┌──

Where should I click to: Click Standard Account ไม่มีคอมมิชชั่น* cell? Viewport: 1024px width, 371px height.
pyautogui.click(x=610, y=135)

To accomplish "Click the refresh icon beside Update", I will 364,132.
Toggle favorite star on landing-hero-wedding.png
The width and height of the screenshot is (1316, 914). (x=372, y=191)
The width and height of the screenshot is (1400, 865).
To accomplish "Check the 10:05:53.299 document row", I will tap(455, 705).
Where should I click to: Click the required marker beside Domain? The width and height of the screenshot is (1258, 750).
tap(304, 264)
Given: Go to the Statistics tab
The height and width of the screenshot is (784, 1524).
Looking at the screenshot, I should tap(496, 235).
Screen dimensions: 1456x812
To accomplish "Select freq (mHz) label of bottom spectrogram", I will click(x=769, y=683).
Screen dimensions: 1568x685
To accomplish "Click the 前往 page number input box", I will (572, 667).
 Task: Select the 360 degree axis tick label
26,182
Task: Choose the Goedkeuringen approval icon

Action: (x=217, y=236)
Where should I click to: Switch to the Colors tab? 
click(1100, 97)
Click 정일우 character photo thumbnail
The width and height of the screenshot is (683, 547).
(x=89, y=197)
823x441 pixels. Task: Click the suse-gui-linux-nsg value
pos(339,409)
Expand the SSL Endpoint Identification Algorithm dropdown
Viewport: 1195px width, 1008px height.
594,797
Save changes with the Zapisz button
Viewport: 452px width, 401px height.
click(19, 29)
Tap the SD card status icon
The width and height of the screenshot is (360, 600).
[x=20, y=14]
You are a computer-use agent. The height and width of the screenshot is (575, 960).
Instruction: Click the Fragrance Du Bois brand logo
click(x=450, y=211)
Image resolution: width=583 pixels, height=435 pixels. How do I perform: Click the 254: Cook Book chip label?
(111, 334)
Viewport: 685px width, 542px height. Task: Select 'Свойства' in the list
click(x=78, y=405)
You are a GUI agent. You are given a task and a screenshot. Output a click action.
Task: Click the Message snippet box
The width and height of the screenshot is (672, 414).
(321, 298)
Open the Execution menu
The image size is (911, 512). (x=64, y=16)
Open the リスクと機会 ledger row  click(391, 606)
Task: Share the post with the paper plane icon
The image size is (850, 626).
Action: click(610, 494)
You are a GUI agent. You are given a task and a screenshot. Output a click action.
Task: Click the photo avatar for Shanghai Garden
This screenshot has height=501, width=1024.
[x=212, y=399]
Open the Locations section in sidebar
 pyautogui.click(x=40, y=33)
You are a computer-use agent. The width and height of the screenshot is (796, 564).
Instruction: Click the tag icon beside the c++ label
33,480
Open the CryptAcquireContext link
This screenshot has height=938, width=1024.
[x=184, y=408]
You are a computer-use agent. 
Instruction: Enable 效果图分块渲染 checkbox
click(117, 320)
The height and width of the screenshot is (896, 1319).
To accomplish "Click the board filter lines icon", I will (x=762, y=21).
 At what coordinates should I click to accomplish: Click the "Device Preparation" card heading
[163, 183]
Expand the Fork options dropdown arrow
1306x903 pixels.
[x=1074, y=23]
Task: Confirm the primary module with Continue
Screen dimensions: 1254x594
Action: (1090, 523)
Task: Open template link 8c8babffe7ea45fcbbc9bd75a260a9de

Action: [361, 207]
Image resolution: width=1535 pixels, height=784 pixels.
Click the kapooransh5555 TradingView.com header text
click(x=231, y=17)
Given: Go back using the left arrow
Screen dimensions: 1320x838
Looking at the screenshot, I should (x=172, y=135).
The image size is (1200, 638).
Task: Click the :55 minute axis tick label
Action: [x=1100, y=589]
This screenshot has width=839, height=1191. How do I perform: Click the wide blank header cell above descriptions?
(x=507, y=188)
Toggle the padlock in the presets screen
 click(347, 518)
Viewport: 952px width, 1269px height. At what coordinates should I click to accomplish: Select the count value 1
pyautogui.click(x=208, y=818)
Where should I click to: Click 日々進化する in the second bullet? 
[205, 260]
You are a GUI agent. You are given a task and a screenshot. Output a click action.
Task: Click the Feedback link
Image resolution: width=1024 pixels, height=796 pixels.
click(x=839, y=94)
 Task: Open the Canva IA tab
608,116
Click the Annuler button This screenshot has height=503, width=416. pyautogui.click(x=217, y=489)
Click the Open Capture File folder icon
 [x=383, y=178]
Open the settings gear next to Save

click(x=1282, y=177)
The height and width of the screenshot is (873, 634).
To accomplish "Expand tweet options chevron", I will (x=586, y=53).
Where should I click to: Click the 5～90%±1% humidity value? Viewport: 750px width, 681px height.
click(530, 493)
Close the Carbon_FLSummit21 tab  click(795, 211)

└──

# Given task
Can you update the data from the line containing "Viewport: 685px width, 542px" down to the line containing "Action: click(610, 494)", changing "Execution menu" to "Run menu" and keeping everything else the same?

# Output for this task
Viewport: 685px width, 542px height. Task: Select 'Свойства' in the list
click(x=78, y=405)
You are a GUI agent. You are given a task and a screenshot. Output a click action.
Task: Click the Message snippet box
The width and height of the screenshot is (672, 414).
(321, 298)
Open the Run menu
The image size is (911, 512). (x=64, y=16)
Open the リスクと機会 ledger row  click(391, 606)
Task: Share the post with the paper plane icon
The image size is (850, 626).
Action: click(610, 494)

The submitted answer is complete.